YOUR ASSIGNMENT: Go through the data below and work out how many lines contain "search"; the answer is the number alone.

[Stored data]
━━━━━━
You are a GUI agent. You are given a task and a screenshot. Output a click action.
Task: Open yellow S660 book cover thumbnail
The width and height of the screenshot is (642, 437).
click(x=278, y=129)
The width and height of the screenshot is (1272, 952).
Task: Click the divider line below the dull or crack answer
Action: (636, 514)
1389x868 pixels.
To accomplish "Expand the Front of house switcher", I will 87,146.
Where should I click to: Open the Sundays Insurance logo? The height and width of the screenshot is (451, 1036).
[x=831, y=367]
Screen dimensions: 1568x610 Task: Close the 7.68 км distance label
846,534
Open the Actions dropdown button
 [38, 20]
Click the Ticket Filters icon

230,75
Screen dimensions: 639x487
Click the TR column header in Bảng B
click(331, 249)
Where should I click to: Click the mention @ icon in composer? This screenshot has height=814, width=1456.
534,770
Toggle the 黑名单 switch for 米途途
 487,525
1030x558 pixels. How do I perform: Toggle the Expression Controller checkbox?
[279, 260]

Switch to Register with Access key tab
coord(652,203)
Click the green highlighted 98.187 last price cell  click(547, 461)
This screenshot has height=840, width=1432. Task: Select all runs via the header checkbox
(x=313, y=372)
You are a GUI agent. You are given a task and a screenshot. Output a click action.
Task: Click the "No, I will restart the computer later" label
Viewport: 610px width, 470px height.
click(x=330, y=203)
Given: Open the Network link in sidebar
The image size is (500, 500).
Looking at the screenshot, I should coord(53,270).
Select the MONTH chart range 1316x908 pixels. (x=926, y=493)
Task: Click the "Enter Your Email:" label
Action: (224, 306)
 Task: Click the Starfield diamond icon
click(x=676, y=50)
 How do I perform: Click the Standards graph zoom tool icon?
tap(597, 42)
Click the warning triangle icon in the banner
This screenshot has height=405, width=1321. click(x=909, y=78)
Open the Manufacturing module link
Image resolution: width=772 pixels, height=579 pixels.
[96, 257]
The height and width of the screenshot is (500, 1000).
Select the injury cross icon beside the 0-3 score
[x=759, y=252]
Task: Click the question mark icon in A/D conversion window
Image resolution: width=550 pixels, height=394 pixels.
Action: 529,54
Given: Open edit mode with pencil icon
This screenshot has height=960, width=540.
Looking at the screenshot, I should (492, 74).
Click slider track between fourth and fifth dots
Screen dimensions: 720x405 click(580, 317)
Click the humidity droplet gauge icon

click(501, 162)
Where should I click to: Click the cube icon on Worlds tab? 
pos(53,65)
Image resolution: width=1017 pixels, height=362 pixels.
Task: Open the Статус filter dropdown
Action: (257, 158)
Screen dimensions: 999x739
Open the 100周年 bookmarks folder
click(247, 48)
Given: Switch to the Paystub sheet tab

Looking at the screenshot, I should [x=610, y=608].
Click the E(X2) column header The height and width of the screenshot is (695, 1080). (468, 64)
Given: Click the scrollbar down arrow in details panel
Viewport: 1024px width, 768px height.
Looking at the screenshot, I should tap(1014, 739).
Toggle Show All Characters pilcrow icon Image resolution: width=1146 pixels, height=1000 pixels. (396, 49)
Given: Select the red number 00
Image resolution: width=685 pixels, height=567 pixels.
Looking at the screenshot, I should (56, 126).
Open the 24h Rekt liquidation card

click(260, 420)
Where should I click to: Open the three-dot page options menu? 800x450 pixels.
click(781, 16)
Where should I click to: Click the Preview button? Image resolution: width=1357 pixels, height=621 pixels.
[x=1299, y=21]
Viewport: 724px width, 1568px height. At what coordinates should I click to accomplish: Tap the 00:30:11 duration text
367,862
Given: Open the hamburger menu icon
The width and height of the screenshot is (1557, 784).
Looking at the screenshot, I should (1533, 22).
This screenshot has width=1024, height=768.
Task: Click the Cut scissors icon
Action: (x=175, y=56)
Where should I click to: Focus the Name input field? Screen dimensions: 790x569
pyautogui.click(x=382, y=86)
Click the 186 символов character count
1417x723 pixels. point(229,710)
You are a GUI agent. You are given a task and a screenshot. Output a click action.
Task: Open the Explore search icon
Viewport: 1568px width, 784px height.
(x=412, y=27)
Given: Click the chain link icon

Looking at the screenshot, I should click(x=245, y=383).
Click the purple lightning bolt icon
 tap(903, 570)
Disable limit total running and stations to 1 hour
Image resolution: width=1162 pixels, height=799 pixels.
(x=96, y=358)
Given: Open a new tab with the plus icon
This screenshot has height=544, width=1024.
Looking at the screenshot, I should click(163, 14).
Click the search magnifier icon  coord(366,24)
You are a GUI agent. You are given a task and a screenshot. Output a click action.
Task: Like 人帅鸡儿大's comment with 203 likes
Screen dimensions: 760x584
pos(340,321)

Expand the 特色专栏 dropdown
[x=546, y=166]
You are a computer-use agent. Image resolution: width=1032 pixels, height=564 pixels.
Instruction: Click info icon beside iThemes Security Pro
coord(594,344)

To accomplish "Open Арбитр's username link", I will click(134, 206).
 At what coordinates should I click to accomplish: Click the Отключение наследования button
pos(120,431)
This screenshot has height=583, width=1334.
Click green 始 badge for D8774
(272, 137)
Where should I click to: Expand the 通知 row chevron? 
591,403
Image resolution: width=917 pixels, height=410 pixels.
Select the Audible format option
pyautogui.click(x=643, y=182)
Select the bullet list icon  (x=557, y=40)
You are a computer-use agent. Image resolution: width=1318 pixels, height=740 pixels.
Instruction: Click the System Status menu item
━━━━━━
SOLUTION TO THIS TASK: 2